Task prompt:
Down to the last line, print the entries below exactly, and keep every picture out of the copy.

——————

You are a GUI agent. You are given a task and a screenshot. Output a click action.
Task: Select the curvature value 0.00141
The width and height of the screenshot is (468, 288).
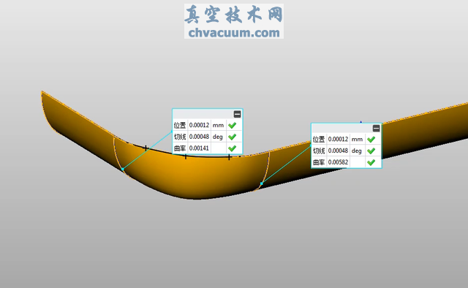(199, 148)
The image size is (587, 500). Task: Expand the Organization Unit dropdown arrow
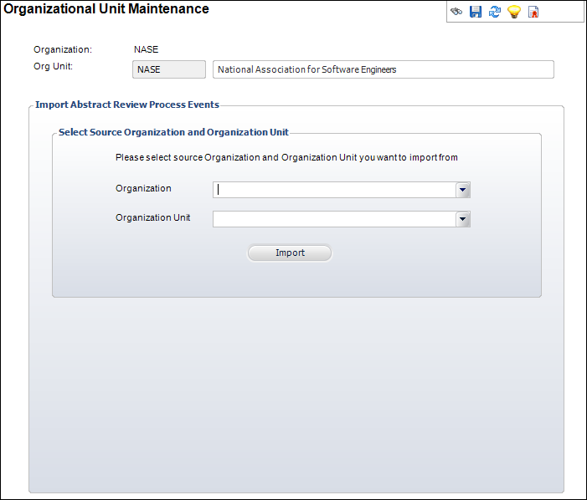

——————

Solved problem:
You are a GUI agent. You are given a task and a screenshot. Output a click action.
Task: Select the curvature value 0.00141
The width and height of the screenshot is (468, 288).
(199, 148)
The image size is (587, 500). Task: Expand the Organization Unit dropdown arrow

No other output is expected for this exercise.